NUEVA YORK – La victoria inesperada del Partido del Congreso en la elección general de la India fue recibida con euforia. Muchos creen que el Congreso -con su compromiso con los valores seculares, el crecimiento económico y la ayuda a los pobres- hoy tiene el mandato de transformar a la India en una gran potencia. Los intereses empresariales y financieros, en particular, están encantados con el resultado y hacen alarde de la bonanza que se generará a medida que el Congreso liberalice aún más la economía de la India.

Los norteamericanos están contentos de que la izquierda fastidiosa de la India, reducida a unas miserables 24 bancas, haya quedado prácticamente afuera del gobierno nacional. Los comunistas de la India habían intentado derrocar al gobierno liderado por el Partido del Congreso el año pasado en un intento por desarticular el acuerdo nuclear negociado por Estados Unidos, y habían prometido invalidarlo.

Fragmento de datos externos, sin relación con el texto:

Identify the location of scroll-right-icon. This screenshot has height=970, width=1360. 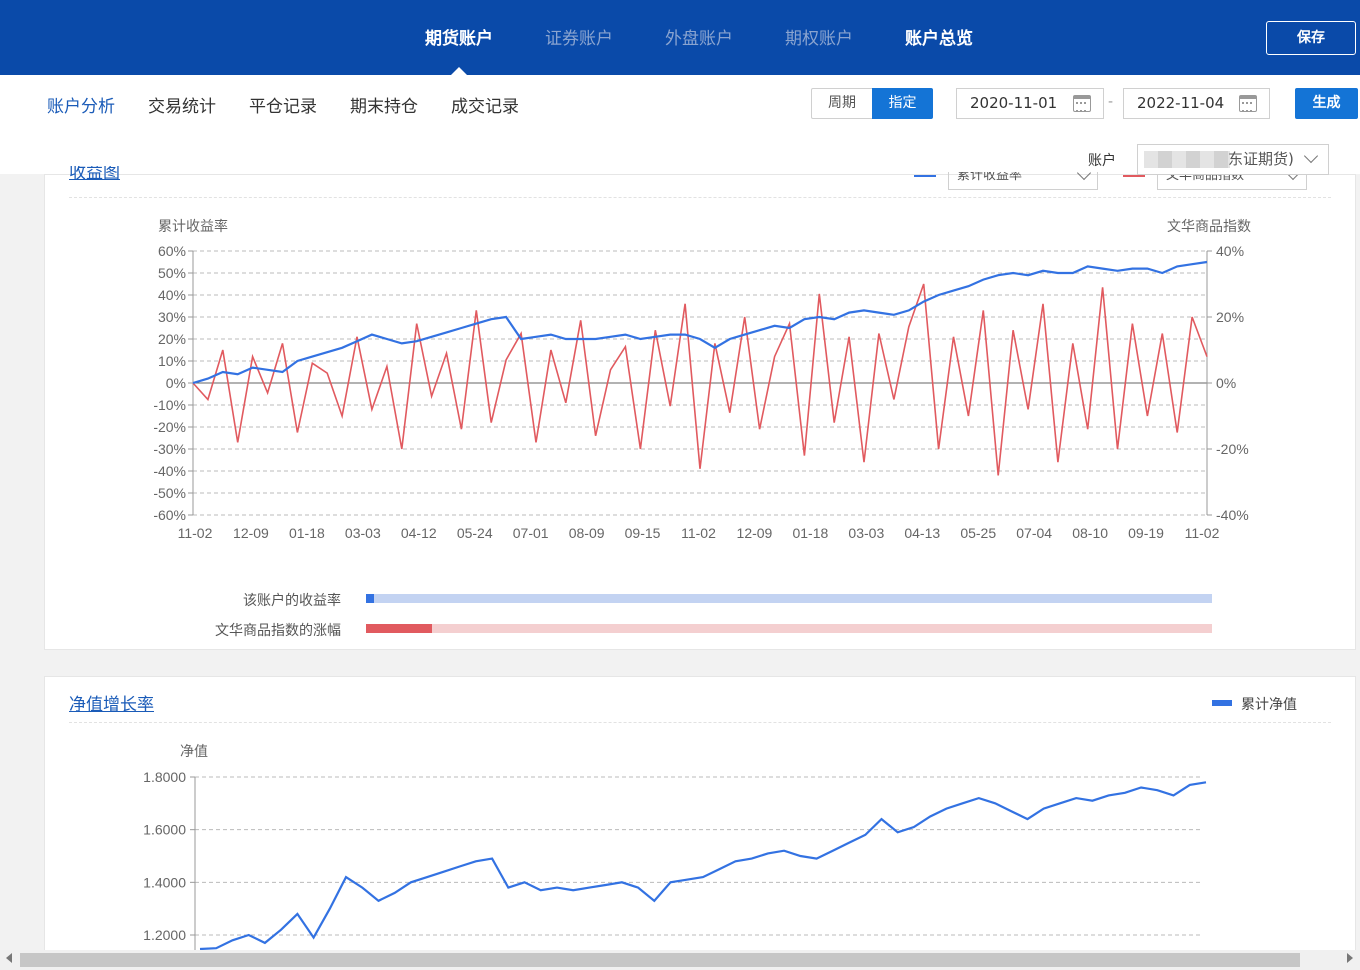
(1350, 958). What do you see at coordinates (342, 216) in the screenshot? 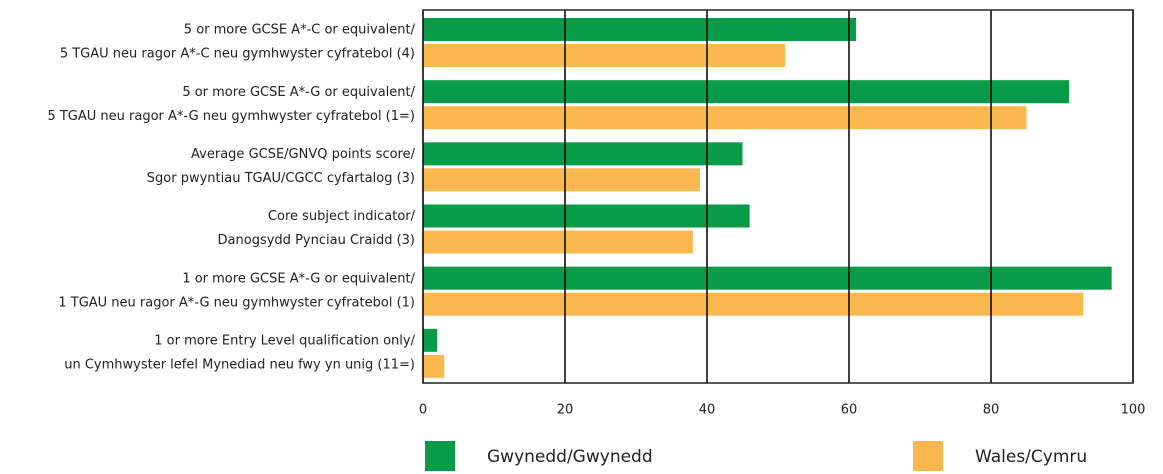
I see `category-label: Core subject indicator/` at bounding box center [342, 216].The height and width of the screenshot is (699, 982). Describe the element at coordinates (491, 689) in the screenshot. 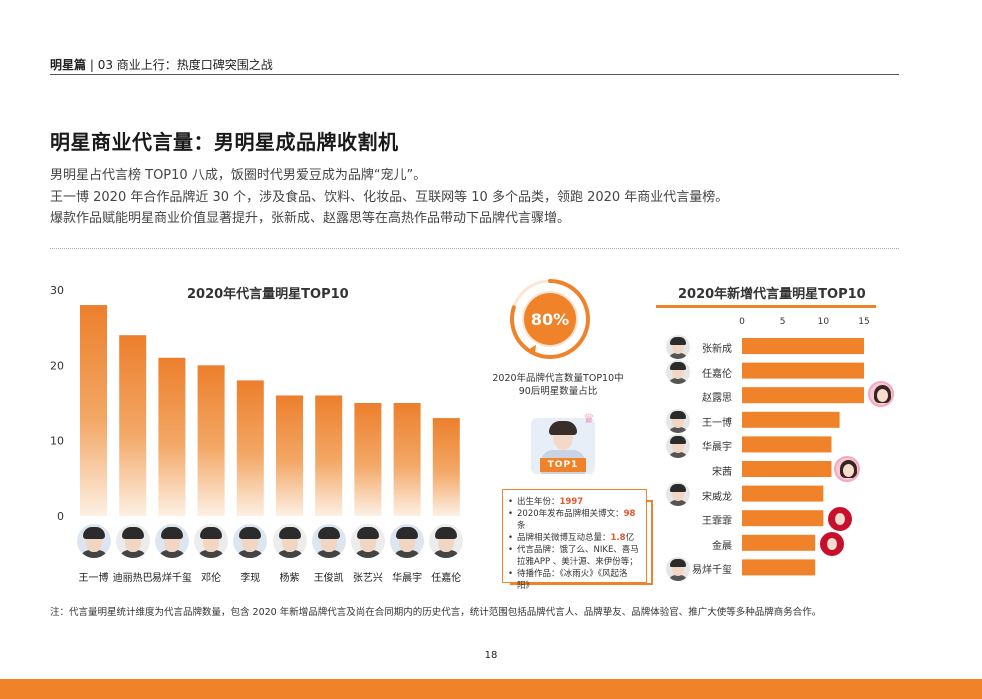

En cuanto a la amenaza de la derecha, cualquiera que anhele la paz en la región y menores tensiones en la India entre las comunidades religiosas está aliviado por la derrota del partido nacionalista hindú Bharatiya Janata (BJP, tal su sigla en inglés). La estrategia del BJP de acusar al Congreso de blando frente al terrorismo y demonizar a los musulmanes como una amenaza existencial para la India fracasó miserablemente.

Sin embargo, y desafortunadamente, la trayectoria económica que el Congreso está planeando, aunque puede estimular el crecimiento en el corto plazo, a la larga está en un curso de colisión tanto en materia de equidad como de sostenibilidad. A pesar de la retórica sobre el "crecimiento inclusivo", la brecha de riqueza de la India se ha ampliado durante los años de expansión económica excepcionalmente rápida.